From the jacketflap: “In Philadelphia, on April 7, 1915, Sadie Fagan gave birth to a daughter. She named her Eleanora. The world, however, would know her as Billie Holiday, possibly the greatest jazz singer of all time.”
This book — or rather, should I say, Floyd Cooper’s art work — caught my eye this past spring while I walked the floor at TLA. I’m a huge fan of both Carole and Floyd’s work, so I practically begged Boyd Mills Press for their only copy. Instead, they took my name and recently sent me a review copy. I’ve never been so thrilled to open a package. And I read the book in practically one sitting (on a plane from Austin to Vegas).
Becoming Billie Holiday is a coming of age, fictionalized memoir told in verse. Combining oral histories from the singer’s contemporaries with Holiday’s sensationalized autobiography, Weatherford imagines Holiday’s legendary life from birth to young adulthood.
This story is real. Holiday’s life was rough around the edges, and the story doesn’t dance around those issues.

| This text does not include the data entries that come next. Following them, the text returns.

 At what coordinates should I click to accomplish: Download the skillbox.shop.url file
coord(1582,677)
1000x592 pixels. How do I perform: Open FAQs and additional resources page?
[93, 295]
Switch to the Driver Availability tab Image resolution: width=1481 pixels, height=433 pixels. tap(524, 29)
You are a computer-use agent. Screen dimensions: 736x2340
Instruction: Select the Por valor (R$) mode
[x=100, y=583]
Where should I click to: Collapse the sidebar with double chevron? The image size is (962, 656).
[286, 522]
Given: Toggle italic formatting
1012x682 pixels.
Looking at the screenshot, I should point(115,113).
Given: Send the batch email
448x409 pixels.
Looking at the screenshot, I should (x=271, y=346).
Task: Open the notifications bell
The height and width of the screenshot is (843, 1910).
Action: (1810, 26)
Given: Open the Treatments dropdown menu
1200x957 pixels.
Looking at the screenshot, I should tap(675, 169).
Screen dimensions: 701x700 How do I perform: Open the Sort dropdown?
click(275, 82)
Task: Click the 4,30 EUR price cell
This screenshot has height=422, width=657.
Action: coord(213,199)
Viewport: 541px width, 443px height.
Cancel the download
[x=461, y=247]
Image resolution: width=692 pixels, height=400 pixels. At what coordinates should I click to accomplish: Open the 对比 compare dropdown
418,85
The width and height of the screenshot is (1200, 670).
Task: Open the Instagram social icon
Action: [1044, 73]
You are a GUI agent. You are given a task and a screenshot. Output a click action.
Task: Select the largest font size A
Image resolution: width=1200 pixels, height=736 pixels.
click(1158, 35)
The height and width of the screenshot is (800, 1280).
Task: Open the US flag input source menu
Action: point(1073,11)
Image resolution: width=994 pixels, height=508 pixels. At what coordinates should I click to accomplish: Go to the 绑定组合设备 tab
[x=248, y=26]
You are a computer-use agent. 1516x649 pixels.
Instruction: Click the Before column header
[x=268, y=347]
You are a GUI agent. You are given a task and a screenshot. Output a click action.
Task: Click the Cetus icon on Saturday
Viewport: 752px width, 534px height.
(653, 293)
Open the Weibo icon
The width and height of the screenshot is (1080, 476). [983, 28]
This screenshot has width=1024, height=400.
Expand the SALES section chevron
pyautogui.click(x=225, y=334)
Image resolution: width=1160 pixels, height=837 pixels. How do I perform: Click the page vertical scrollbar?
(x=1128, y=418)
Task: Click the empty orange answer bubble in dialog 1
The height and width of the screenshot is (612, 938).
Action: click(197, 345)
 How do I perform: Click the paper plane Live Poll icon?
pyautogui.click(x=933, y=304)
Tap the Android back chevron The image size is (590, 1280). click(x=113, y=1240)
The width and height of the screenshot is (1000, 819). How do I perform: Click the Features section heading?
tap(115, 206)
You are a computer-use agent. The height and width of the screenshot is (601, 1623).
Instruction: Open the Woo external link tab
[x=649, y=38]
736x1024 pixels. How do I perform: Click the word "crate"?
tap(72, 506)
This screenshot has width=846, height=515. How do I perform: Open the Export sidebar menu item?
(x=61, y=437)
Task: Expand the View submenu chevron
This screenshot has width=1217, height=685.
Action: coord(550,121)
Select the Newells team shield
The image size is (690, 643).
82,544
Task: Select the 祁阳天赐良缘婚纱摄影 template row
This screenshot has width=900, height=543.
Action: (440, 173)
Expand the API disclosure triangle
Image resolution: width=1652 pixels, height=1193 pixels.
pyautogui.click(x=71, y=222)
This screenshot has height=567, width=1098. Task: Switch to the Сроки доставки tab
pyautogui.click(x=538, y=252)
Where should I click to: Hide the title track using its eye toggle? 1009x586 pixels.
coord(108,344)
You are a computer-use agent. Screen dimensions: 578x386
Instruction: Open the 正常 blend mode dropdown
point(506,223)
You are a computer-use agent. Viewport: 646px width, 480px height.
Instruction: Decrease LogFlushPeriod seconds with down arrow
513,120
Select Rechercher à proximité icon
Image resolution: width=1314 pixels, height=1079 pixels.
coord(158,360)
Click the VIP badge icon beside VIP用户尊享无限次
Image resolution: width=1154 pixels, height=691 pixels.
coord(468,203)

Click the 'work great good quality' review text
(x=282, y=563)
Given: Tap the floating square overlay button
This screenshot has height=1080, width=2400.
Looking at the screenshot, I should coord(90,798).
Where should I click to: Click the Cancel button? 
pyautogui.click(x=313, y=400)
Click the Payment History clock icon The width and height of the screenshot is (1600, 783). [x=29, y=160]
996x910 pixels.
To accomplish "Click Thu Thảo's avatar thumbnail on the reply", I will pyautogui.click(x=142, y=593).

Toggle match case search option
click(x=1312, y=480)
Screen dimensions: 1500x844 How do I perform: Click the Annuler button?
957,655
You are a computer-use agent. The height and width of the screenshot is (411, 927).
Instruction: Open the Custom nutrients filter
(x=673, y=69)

Holiday was born to Sadie Fagan, a teenage, single mother, “‘Cause Clarence whispered in Sadie’s ear, sweet-talked his way right up her skirt.”
Born in Philadelphia, Holiday was sent to live with relatives in Baltimore when she was just a baby. Bumped around between extended family and her mother, she practically raised herself. She suffered a rape in which she had to serve time in reform school. She drank bootleg liquor, smoked marijuana (then legal), went to jail, and yet performed on stage (the first African-American woman to perform with an all white band) and appeared in films with Duke Ellington and Paul Robeson. This book will give readers a look into the life of Billie Holiday as a young person, before heroine and fast-living stole her life.
Words and art expertly combine to tell a compelling story of triumph (sink or swim, maybe) in the face of adversity.
Carole Boston Weatherford is the award-winning poet and author of over two dozen books for young readers. Floyd Cooper has illustrated over sixty books for children, and is the recipient of three Coretta Scott Kinng Honors.